MasterCard to authenticate online transactions by phone
- — 17 November, 2009 07:41
In the face of mounting threats from hackers, MasterCard will use mobile phones to improve security for online transactions, the company said on Monday.
The added layer of security comes from a one-time password that the user is asked to enter when approving a transaction. The password is either sent via an SMS (Short Message Service) or created by an application that runs on a smartphone or a phone that supports Java.
The goal is to improve users' protection against phishing and man in the middle attacks, which are growing problems in the e-banking and e-commerce world, according to MasterCard.
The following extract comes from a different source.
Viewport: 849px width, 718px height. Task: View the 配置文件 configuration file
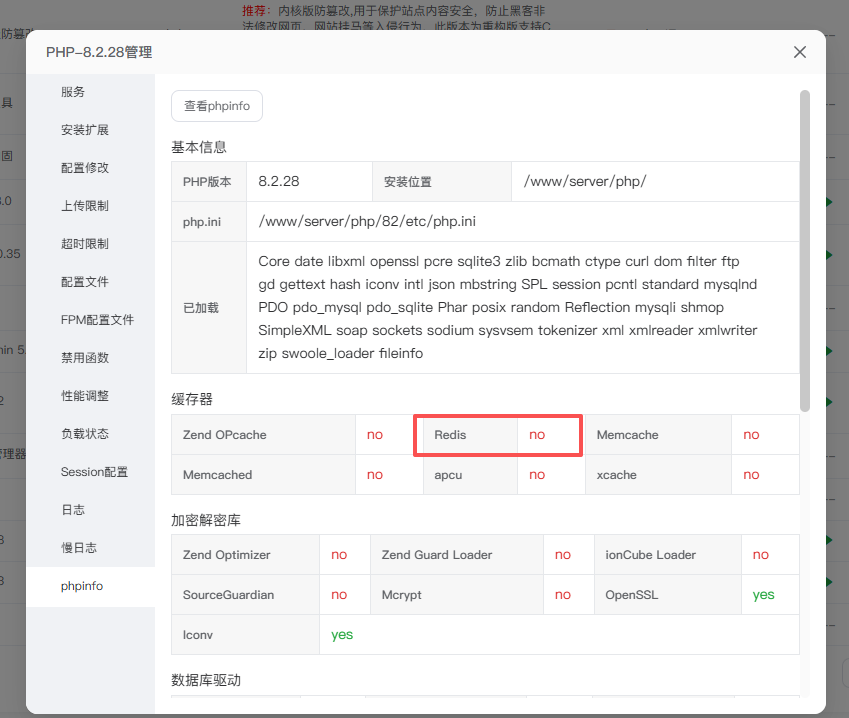tap(84, 281)
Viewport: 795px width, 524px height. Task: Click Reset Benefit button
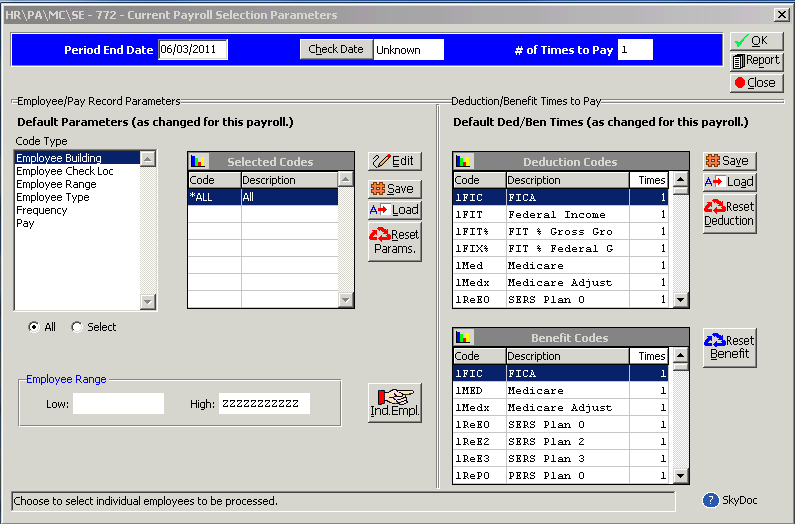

There is no fool-proof way to protect against these attacks, but the fact that the new passwords can be used only once limits the potential damage they could inflict, according to Jan Lundequist, senior business leader and head of chip product management at MasterCard.
The first services to use the improved security will become available during the first half of next year, Lundequist said.
MasterCard isn't building these systems itself, but will work with a number of partners. It has so far signed deals with three vendors, but isn't ready to name them, according to Lundequist.
The use of mobile phones for payments and other related services is slowly gaining ground all over the world. On Monday, MasterCard also announced the Mobile Payments Gateway.
It will, for example, let users pay, send and receive money and keep track of activities via alerts on the their mobile phone, according to MasterCard said.
Services based on the new platform will first be offered in Brazil, where the card company is working with Itaú Unibanco, Redecard and mobile network operator Vivo -- which has 48 million customers, MasterCard said.